SECTION 35. (a) For the purposes of this section, the following terms shall have the following meanings unless the context clearly requires otherwise:

“Carrier”, as defined in section 1 of chapter 176O.

''Emergency services'', as defined under section 1 of chapter 6D.

“In-network contracted rate”, the rate contracted between an insured's carrier and a network provider for the reimbursement of health care services delivered by that network provider to the insured.

“In-network cost-sharing amount”, the cost-sharing amount that the insured is required to pay for a covered health care service received from a network provider.
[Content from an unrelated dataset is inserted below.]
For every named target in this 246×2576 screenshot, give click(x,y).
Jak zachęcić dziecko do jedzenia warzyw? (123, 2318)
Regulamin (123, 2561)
Cost sharing includes any copayment, coinsurance, or deductible, or any other form of cost sharing paid by the insured other than premium or share of premium.

“Inpatient services”, health care services requiring at least one overnight stay, provided to patients on an elective, urgent, or emergency basis.

“Network provider”, a participating provider who, under a contract with the carrier or with its contractor or subcontractor, has agreed to provide health care services to insureds enrolled in any or all of the carrier's network plans, policies, contracts or other arrangements.

“Out-of-network provider”, a provider, other than a person licensed under chapter 111C, that does not participate in the network of an insured’s health benefit plan because: (i) the provider contracts with a carrier to participate in the carrier’s network but does not contract as a participating provider for the specific health benefit plan to which an insured is enrolled; or (ii) the provider does not contract with a carrier to participate in any of the carrier's network plans, policies, contracts or other arrangements.

(b) When an out-of-network provider renders emergency services to an insured and such out-of-network provider is a member of an insured’s carrier’s network but not a network provider in the insured’s health benefit plan, a carrier shall pay such out-of-network provider the in-network contracted rate for each delivered service; provided however, that such payment shall constitute payment in full and the out-of-network provider shall not bill the insured for any amount except for any in-network cost sharing amount owed for such service or services under the terms of the insured’s health benefit plan.

(c) When an out-of-network provider does not contract with a carrier and such out-of-network provider renders emergency services to an insured, a carrier shall pay such out-of-network provider 135 per cent of the Medicare rate for that service; provided however, that such payment shall constitute payment in full to the out-of-network provider. The out-of-network provider shall not bill the insured except for any applicable copayment, coinsurance or deductible that would be owed if the insured received such service or services from a network provider under the terms of the insured’s health benefit plan.

(d) When an out-of-network provider renders inpatient services on an emergency basis to an insured, the carrier shall pay that provider 135 per cent of the Medicare rate for that service. Such payment shall constitute payment in full to the out-of-network provider. The out-of-network provider shall not bill the insured except for any inpatient cost sharing under the terms of the insured’s health benefit plan.

(e) At the time of payment by a carrier to an out-of-network provider, a carrier shall inform the insured and the out-of-network provider of the in-network cost-sharing amount owed by the insured.

(f) If a carrier delegates payment functions to a contracted entity, including, but not limited to, a medical group or independent practice association, the delegated entity shall comply with this section.

(g) Nothing in this section shall require a carrier to pay for health care services delivered to an insured that are not covered benefits under the terms of the insured’s health benefit plan.

SECTION 36. Sections 32, 34, and 35 are hereby repealed.

SECTION 37. Section 36 shall take effect on July 31, 2021.